The effects of epidemics on societal health and wellbeing have been large and unequal. Models of infectious disease transmission have been increasingly used to inform policy-making in response to epidemics. Infectious disease models mathematically express relationships between complex biological, behavioural and social phenomena. Models can be used to explore 'what if' questions about possible epidemic trajectories and to assess the potential impacts of different intervention or policy choices. To do this, models necessarily rely upon assumptions about various uncertainties. Modellers strive to be transparent about the assumptions underlying findings, to fit models to observed data, and to inform them from the current state of evidence. However, to explore and challenge assumptions, these must first be recognised, and communication with people with lived experience and different disciplinary perspectives must be enabled. Meanwhile, the questions and comparative scenarios that are posed of models, are subject to potential value judgements and complex trade-offs by those involved in or directing the modelling.
We require methods to enable the co-development of models that reflect the priorities of communities affected by epidemic threats and the reality of the complex processes underlying disease transmission. This innovation requires sustained interdisciplinary working. Human centred design (HCD) prioritises understanding the needs, behaviours, and preferences of end-users, deploying tools and processes to create solutions that are effective, user-friendly, and tailored. Social science and humanities allow us to engage critically with the construction of scientific knowledge, to systematically reflect on our positionality as researchers, and to explore societal perceptions of phenomena such as mathematical models. In coproduction, researchers work in meaningful partnership with patients, public and key stakeholders as equal team members, to share decision making and co-produce research that is relevant and impactful. Formative and exploratory work has highlighted key challenges and opportunities of such approaches in mathematical modelling model development. Yet, there remains an absence of tailored guidance on co-production for infectious disease modelling, despite its potential for high impact in epidemic response.

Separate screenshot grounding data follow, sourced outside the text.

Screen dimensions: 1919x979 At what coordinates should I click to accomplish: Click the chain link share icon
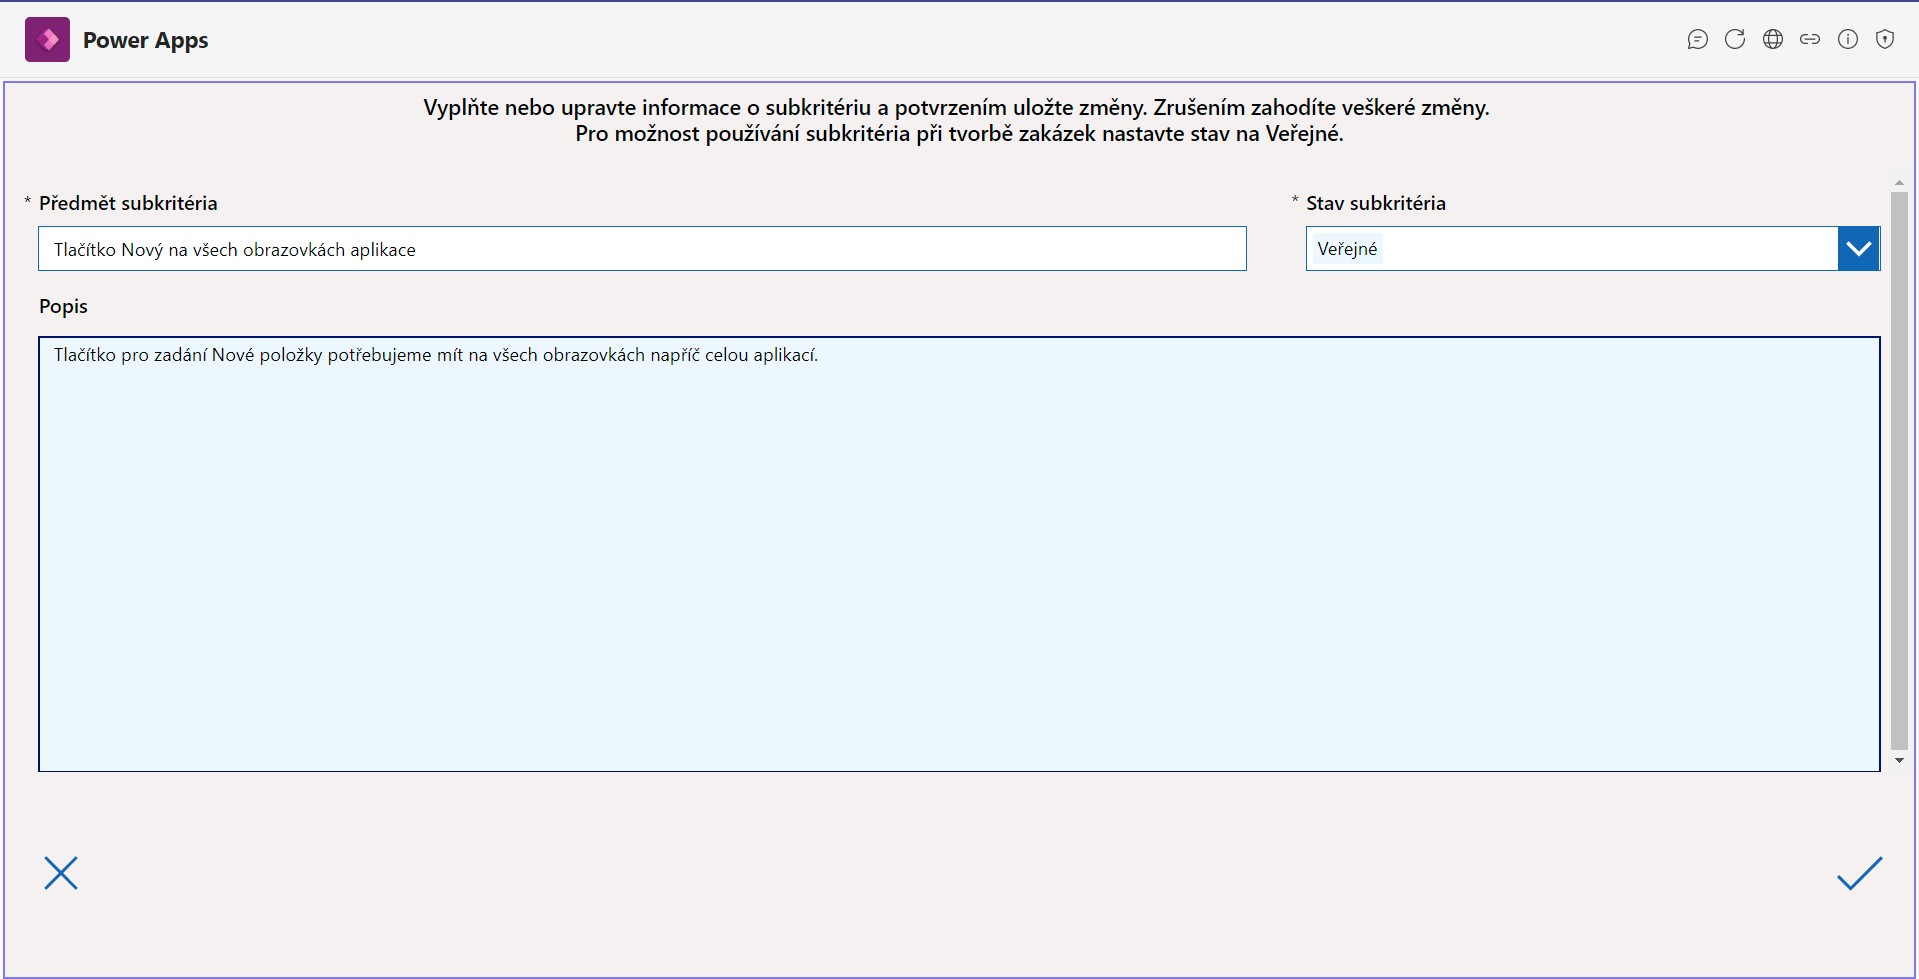[1810, 40]
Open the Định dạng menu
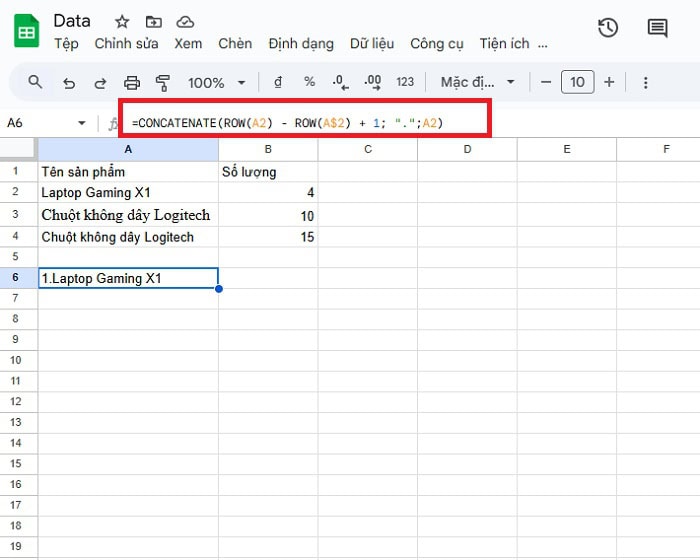 (301, 44)
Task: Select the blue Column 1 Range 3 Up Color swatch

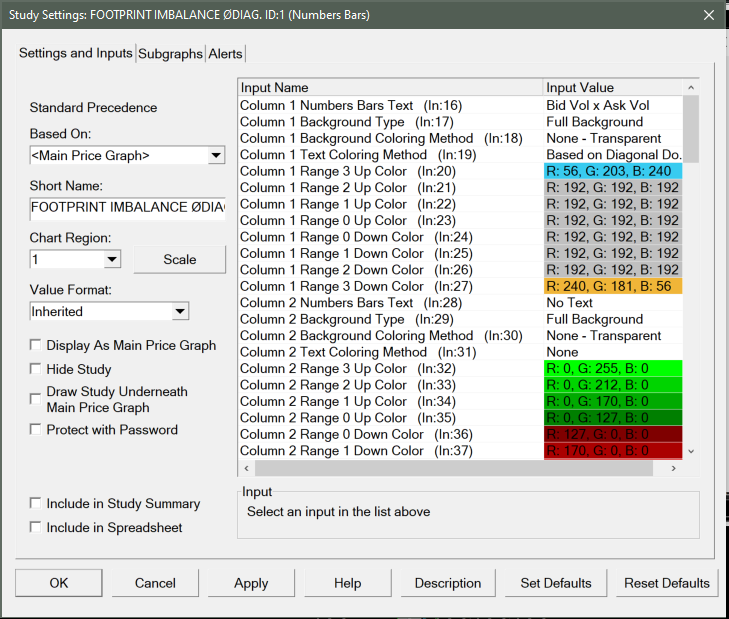Action: tap(613, 171)
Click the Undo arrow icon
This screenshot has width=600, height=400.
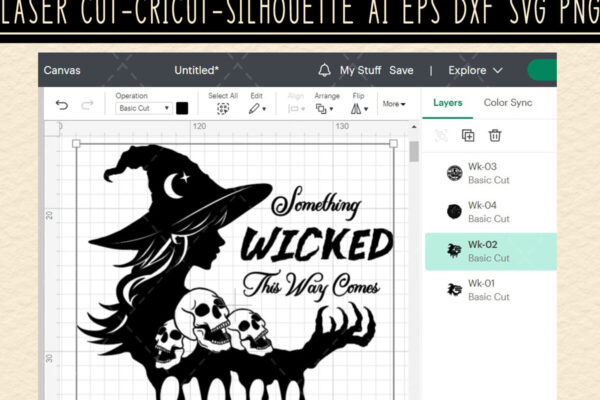62,105
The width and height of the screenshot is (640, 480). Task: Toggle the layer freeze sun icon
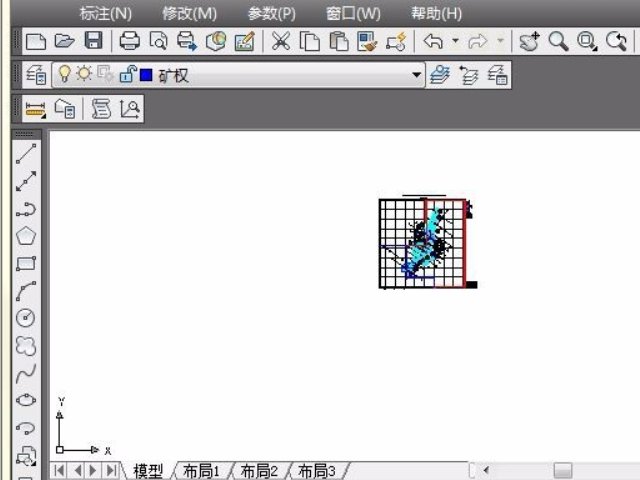click(84, 75)
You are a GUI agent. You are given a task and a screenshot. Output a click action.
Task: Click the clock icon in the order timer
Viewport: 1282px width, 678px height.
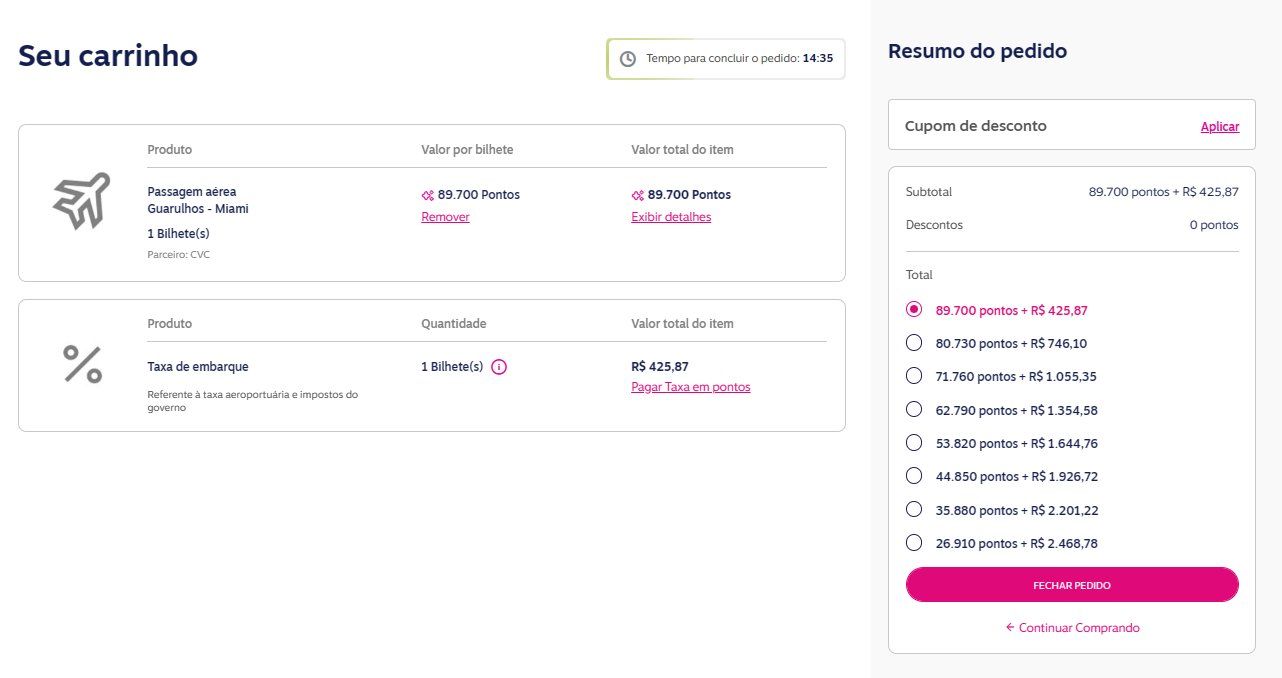click(x=628, y=59)
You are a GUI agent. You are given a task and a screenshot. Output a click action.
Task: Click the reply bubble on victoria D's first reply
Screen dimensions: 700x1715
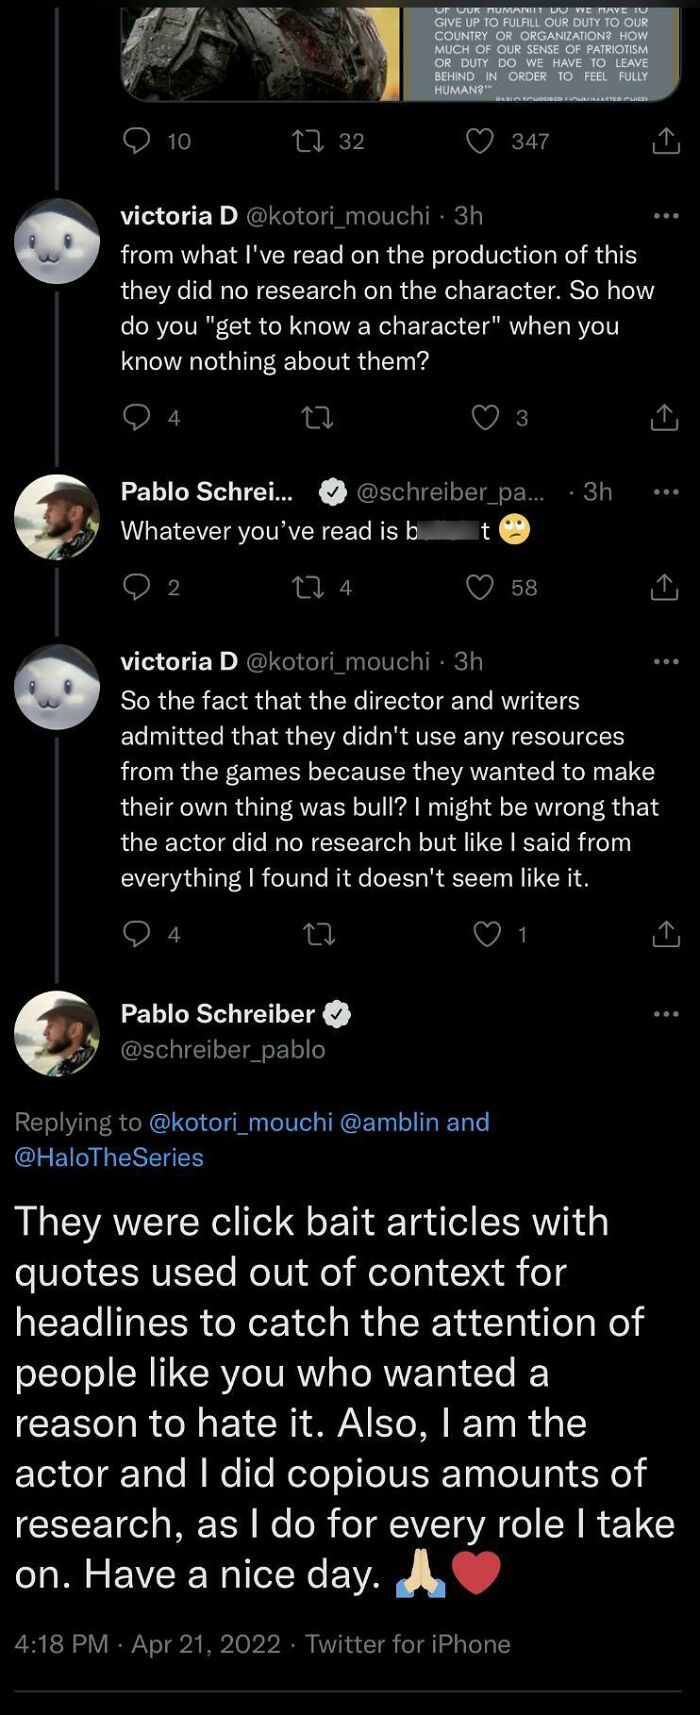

The last half century has seen unprecedented ecological change and increasing global connectivity, with a rise in emerging and pandemic infections. Enabling co-production in infectious disease modelling (with public, patients, clinicians, researchers and policy makers) could be truly transformative. It could allow the field to better address recognised challenges in modelling such as the representation of behavioural responses to epidemic dynamics and their complex feedbacks, and incorporation of social and ethnic inequalities. This will lead to more robust models and better inform equitable decision-making about interventions.
This project aims to: understand the social and institutional context of modelling; explore requirements to enable modelling co-production; iteratively test guidance by which models can be appraised and assessed, working with demonstration projects and a large network of epidemiological modelling groups; and disseminate findings and tools and to embed learning across disciplinary and sectoral channels.